_TEXT BLOCK_:
Until now there is no agreement on the assignment of pK _a values of favipiravir available in literature. In the Drugbank database [48], its experimental pK _a value has been reported to be 5. However in the same database, two predicted values such as pK _a = 9.39 (strongest acidic) and pK _a = −3.7 (strongest basic) are also mentioned. Moreover, very recently published paper reported eight different pK _a values calculated using the direct, modified direct, and proton exchange thermodynamic cycles [49]. As seen from Fig. 1, favipiravir (T-705, more stable enol form) and its analogues (T-705-MTP and T-705-RTP) (ketone form) belong to the potentially tautomeric pyrazinecarboxamide family. Thus, the conflicting results regarding pK _a values can be due to the complexity of the proton transfer (ionization) process, which may involve several complicated steps to generate numerous products (keto and enol tautomers of favipiravir) after a series of tautomerization [49]. It should be emphasized that there is vital importance to know the ionization and tautomeric states of clinically important compounds for new drug design studies. At this moment of urgent need for COVID-19 treatment solutions, more experimental and theoretical research could be useful to investigate the tautomerism of favipiravir. In the light of findings from two very recently published papers on favipiravir tautomerism [49,50], the intersection point of the E _p/pH curves and clear change in the peak intensity at about pH 7.0–8.0 may be explained by a replacement of one mechanism (reaction with enol form) by another (reaction with the ketone form) in the tautomeric equilibrium of the favipiravir.

Thus, it may be assumed that favipiravir is in nonionized form in aqueous media at pH 8.0. From the results given in previous section, the surface of CPT-BDD electrode is completely hydrophobic in our cathodic pretreatment condition (−1.8 V for 180 s). However, by applying a mild polarization potential of +1.8 V, the complete transformation of the BDD surface to the negative form is not sufficient, thus its surface is still partly hydrophobic. Based on this fact, the higher current intensity of favipiravir at the surface of CPT-BDD is not surprising in comparison with APT-BDD since the former one can interact better with this neutral molecule.

_WORK ITEM_: Please write out the favipiravir passage word for word, beginning at the words that have "Thus, it may" and stopping after "this neutral molecule.". The material that follows isn't needed for anything here.

_THE DATA_:
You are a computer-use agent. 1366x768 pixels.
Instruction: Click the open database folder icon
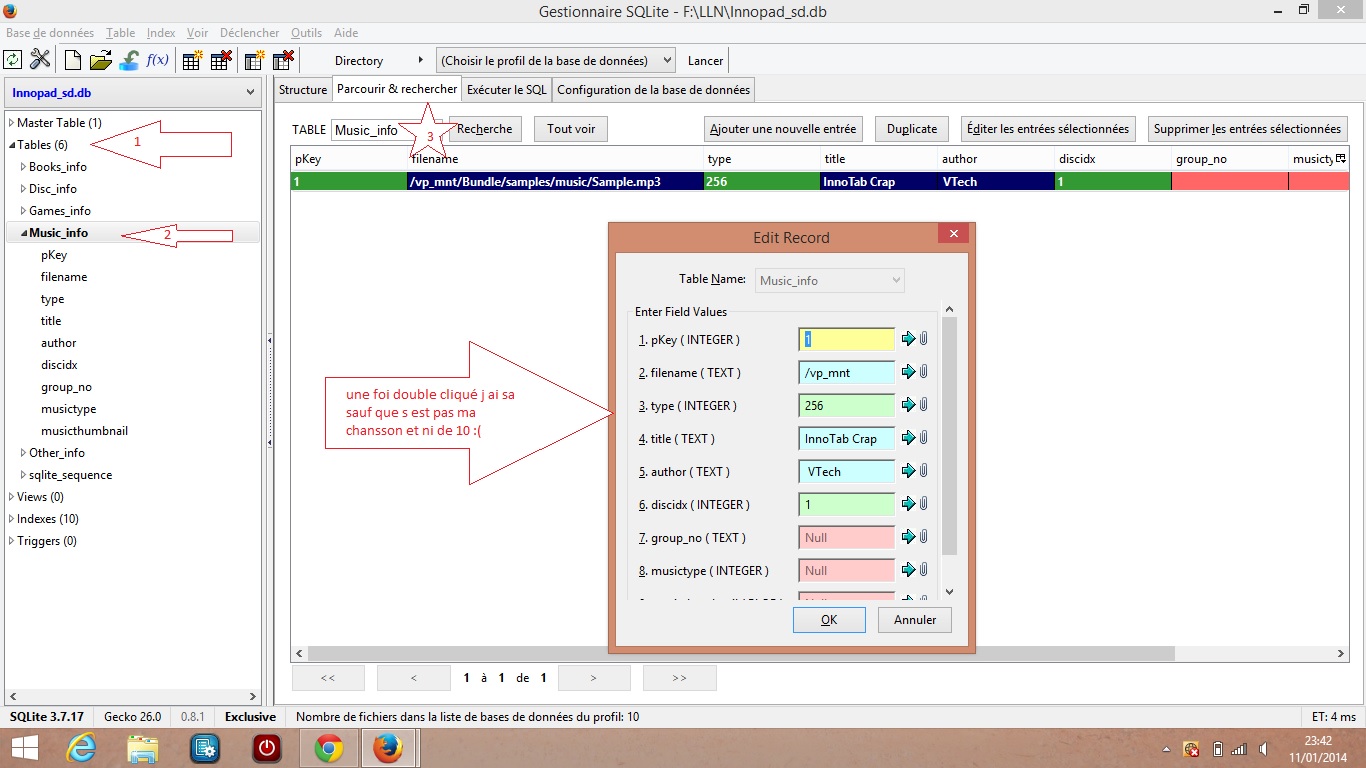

_OUTPUT BELOW_:
Thus, it may be assumed that favipiravir is in nonionized form in aqueous media at pH 8.0. From the results given in previous section, the surface of CPT-BDD electrode is completely hydrophobic in our cathodic pretreatment condition (−1.8 V for 180 s). However, by applying a mild polarization potential of +1.8 V, the complete transformation of the BDD surface to the negative form is not sufficient, thus its surface is still partly hydrophobic. Based on this fact, the higher current intensity of favipiravir at the surface of CPT-BDD is not surprising in comparison with APT-BDD since the former one can interact better with this neutral molecule.